The Distribution Of Wealth In Mexico

The Distribution Of Wealth In Mexico

By Bill Dean

 

que-viva-mexicoThe Distribution of Wealth in Mexico is a relatively obscure essay published in 1940. Its author, Federico Bach, was a Mexican economist and lecturer. He has been described as a known Marxist who at one time was expelled from Mexico as a “Communist agitator.” That may be, but his piece on Mexico’s wealth is worth reading.

Bach writes that Mexico’s natural “wealth” was exaggerated from the start: the Cortés expedition was essentially a “for profit” venture financed in large part by investors whom Cortés needed to keep in an optimistic frame of mind by overstating the riches to be gained; the wealth of the mines and farms could only have been profitably extracted if the hard work was done on the backs of virtually enslaved poor people. Bach argues that Mexico was never very rich to begin with, that the wealth that did exist was distributed inequitably, and that any hope for Mexico depends on realignment of its wealth.

About the time Bach was publishing his essay, a person of international renown, who was very much absorbed in the subject of wealth distribution, got axed in the head while living in Mexico. His name was Leon Trotsky, a Communist leader and writer who had been instrumental in the 1917 Russian Revolution, but who was detested by his boss, Joseph Stalin. The feeling between them was mutual. Trotsky was expelled from the Soviet Union in 1929. He tried living in Turkey, then in France and Norway, but Stalin kept the pressure on those countries to oust Trotsky.
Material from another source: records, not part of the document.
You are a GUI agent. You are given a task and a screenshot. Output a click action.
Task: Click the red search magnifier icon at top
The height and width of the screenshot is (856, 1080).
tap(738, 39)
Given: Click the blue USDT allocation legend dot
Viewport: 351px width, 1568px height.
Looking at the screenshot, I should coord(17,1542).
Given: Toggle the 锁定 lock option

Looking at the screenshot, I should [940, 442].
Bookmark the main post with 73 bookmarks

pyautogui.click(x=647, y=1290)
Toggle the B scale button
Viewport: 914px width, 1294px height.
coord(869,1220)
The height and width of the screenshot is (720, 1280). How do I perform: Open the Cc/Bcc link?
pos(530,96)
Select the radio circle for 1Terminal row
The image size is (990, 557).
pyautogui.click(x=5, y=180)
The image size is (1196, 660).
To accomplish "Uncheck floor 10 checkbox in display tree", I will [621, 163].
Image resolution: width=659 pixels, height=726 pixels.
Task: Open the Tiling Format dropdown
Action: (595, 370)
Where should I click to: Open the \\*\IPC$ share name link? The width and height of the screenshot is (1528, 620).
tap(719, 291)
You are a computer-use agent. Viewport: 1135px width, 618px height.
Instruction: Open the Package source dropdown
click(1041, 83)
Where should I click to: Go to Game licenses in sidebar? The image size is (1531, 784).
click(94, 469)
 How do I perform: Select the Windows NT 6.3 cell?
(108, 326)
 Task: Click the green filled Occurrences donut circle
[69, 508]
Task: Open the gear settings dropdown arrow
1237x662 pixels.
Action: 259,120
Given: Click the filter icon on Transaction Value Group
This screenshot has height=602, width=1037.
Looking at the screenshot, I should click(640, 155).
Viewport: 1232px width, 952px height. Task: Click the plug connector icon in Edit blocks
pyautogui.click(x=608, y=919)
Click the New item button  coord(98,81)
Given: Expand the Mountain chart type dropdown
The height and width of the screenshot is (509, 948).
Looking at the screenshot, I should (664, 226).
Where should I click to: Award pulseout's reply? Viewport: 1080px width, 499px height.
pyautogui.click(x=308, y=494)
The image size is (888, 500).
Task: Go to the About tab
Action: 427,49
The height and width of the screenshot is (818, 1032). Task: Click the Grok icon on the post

Trotsky did not appear to be welcome anywhere until Diego Rivera, the noted Mexican muralist, came to his rescue.

When Diego Rivera was not painting murals portraying the plight of the poor and disadvantaged, he was out mingling with Communists. One of his murals, Man at the Crossroads, was commissioned by Nelson Rockefeller for the ground floor of New York City’s Rockefeller Center. Diego seized an opportunity to use the Rockefeller fortunes to impart a message dear to Diego’s heart: he painted the face of Lenin on a part of the mural. Mr. Rockefeller was not amused, but that is another story.  

Trotsky and Rivera were friends; so, too, were Rivera and Mexico’s President Lázaro Cárdenas. You have read that Cárdenas was a champion of the poor. He aggressively redistributed land (ejidos), advanced education, reformed labor unions, and nationalized the nation’s oil.  Trotsky described Cárdenas as the greatest leader of the world but mused that he was not far enough to the left. 

Rivera persuaded President Cárdenas to allow Trotsky and his wife, Natalia, to live in Mexico. So Trotsky slipped out of Norway on a freighter headed for Tampico, Mexico. There, Trotsky and his wife were transported by a special train to Mexico City, where  the Trotskys  moved in with Diego Rivera and his wife, Frida Kahlo.

Frida Kahlo was a renowned artist in her own right. She, like her husband, was active in Communist circles. Her family home (and the home in which she and Diego from time to time lived, and the home in which Frida died) was called Casa Azul (Blue House). It was (and still is) located in a fashionable tree-shaded neighborhood of Mexico City known as Coyoacán.

Trotsky was a prolific writer and extremely critical of Stalin – a dangerous stand to take despite the ocean between them. Books were loaded on window sills to absorb gunfire. Diego bought the house next door for additional protection. The Trotskys then moved to a more secure and heavily guarded home in Coyoacán. The better security didn’t pay off. On August 20, 1940, an undercover agent for Stalin managed to gain entry into Trotsky’s study where he delivered a fatal blow to Trotsky with an ice axe. The blow was poorly delivered and Trotsky managed to live long enough to say: “Stalin has finally accomplished the task he attempted unsuccessfully before.”1

Fedrico Bach, Leon and Natalia Trotsky, Diego Rivera, and Frida Kahlo could hardly be described as “peas in the same pod,” but they all shared some common notions of economic and social justice which they expressed in very different ways. No doubt, if they were living today, there would be more essays to write and more murals to paint.